ランディのブログ

いつでも改良を

おかげさまで777型機は、乗客と航空会社の皆さんのお気に入りになっています。そして今、私たちは777をもっと改良しようとしています。アリゾナのISTAT Americas 2015(世界輸送航空機取引協会年次総会)で今日公開したのは、777-300ER、777-200LR、そして777フレイターに導入される一連の改良についてです。

エンジン、機体重量、そしてエアロダイナミクス、それぞれの面から改良された機体の製造が2016年第3四半期までに始まる予定で、それによって燃料消費量が運航ベースで2%削減されます。有料オプション機能と組み合わせることで、燃料消費量を1座席当たり約5%節減できるようになります。具体的には以下のイメージを見てください。




 

エンジンの改良

GEによって各種改良がGE 90エンジンに導入されます。

機体の軽量化

機内天井部構造設計の最適化、低密度作動油の使用、軽量断熱材の採用、テールスキッドの取り外しにより、機体が1,200ポンド(約544キログラム)軽量化されます。

エアロダイナミクスの改良

ダイバージェント・トレーリングエッジ:アウトボードエルロンの下面に後縁装置が追加されました。この装置の形状によってアウトボードウィングのキャンバーが増え、結果的にアウトボードウィングの効率が高まります。

エレベータートリムのバイアスとシールの最適化:エレベーターシールを改良して空気抵抗を減らすとともに、ピッチトリムのソフトウェアロジックを修正しました。これによって巡行飛行中、エレベーターがスタビライザートリムを補完することができ、形状抵抗と誘導抗力が軽減されます。

スラットの強化:スラット後縁が60%薄くなり空気抵抗が軽減されます。

フラップフェアリングの最適化:インボードフラップトラックフェアリングを改良して、翼幅荷重の最適化と形状抵抗の低減を実現しました。

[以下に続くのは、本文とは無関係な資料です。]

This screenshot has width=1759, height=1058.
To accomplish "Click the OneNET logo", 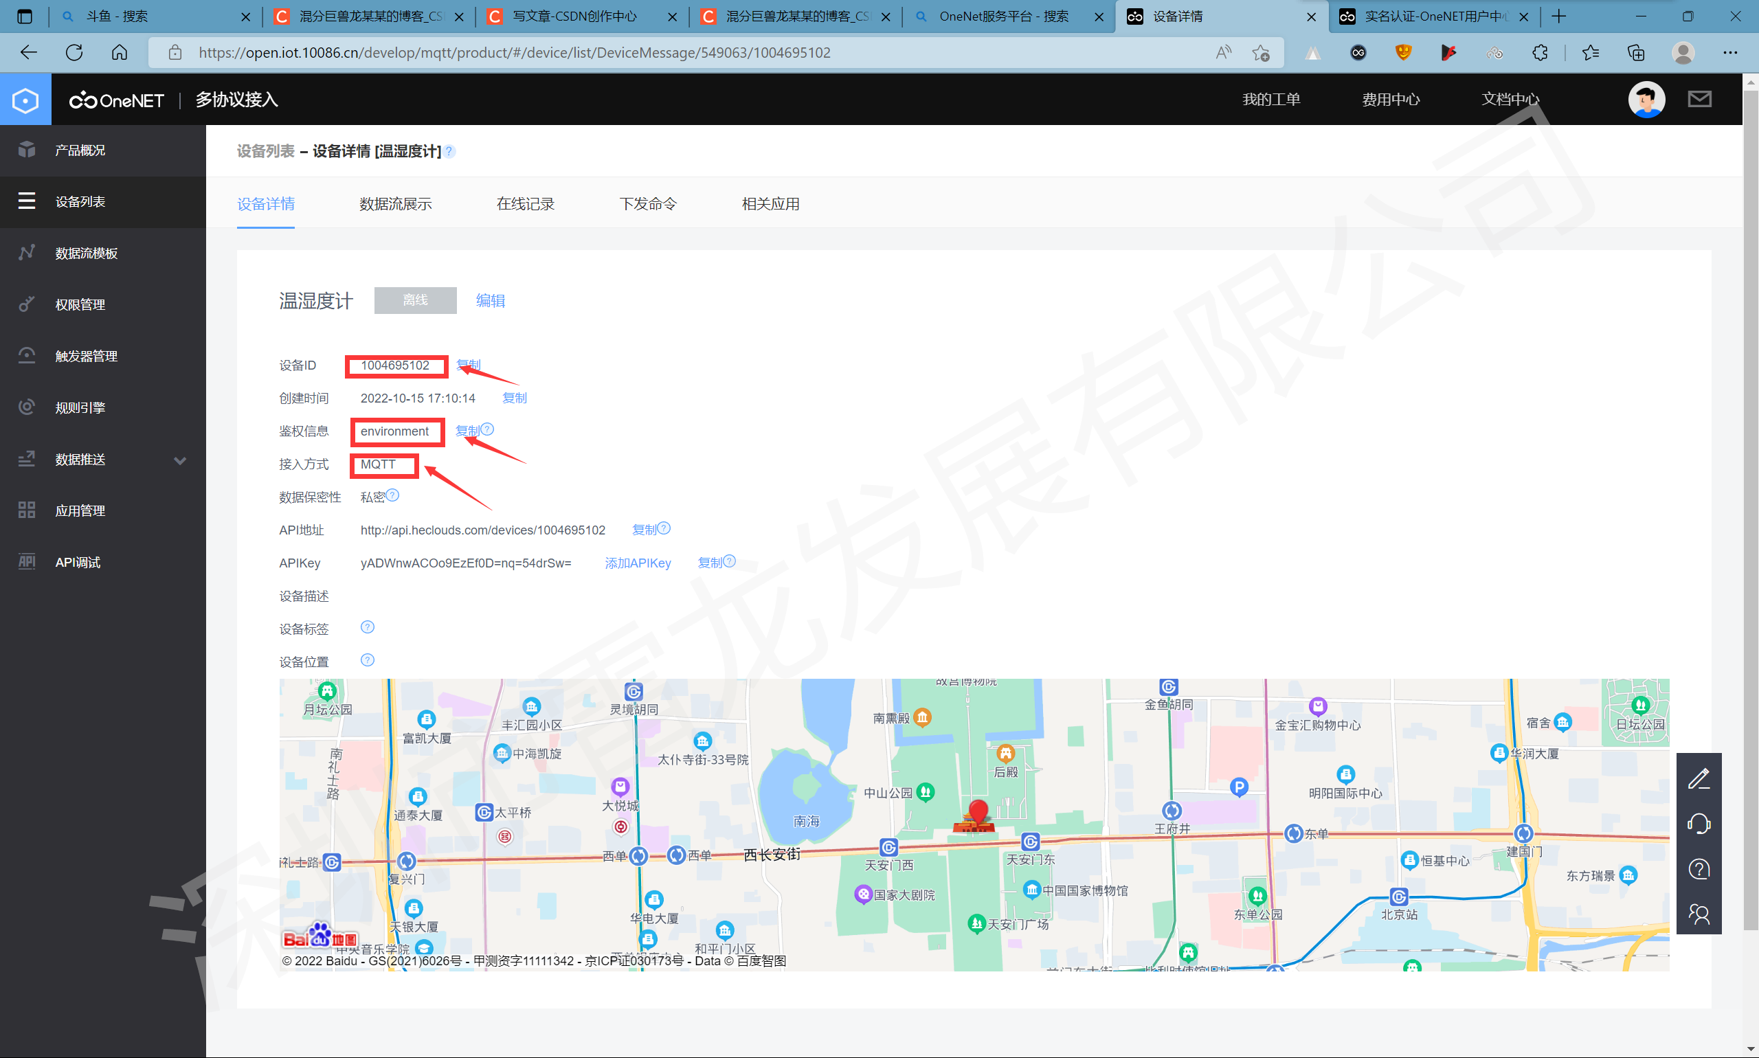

ウィンドウ突起による空気抵抗を軽減:新しい客室ウィンドウとシールの設計によって機体外板がより平滑になり、突起部による空気抵抗が軽減されます。

テールスキッド削除:テールスキッド保護の役割をフライバイワイヤーの制御則に統合したことで、777-300ER型機では物理的なテールスキッドが不要になっています。


 

有料オプション機能

次世代軽量ギャレー、省スペース型ラバトリー、直線アフトシートトラックを採用したことで、座席数(設定によって最大14席)を追加した場合でも燃料効率がさらに向上。乗客エクスペリエンス向上のオプションとして、プレミアムウィンドウシェードや高品質LED照明システム、前部客室の騒音軽減、そして改良版搭乗口(第2ドア)などを用意しています。

レトロフィットパッケージ

就航中の航空機向けにレトロフィットの提供も検討しています。GEではエンジンのレトロフィットパッケージを検討中です。

採算性

777型機の比類ない性能と経済性、そしてレンジ、能力、効率性により、ボーイングはお客様の収益の最大化をサポートします。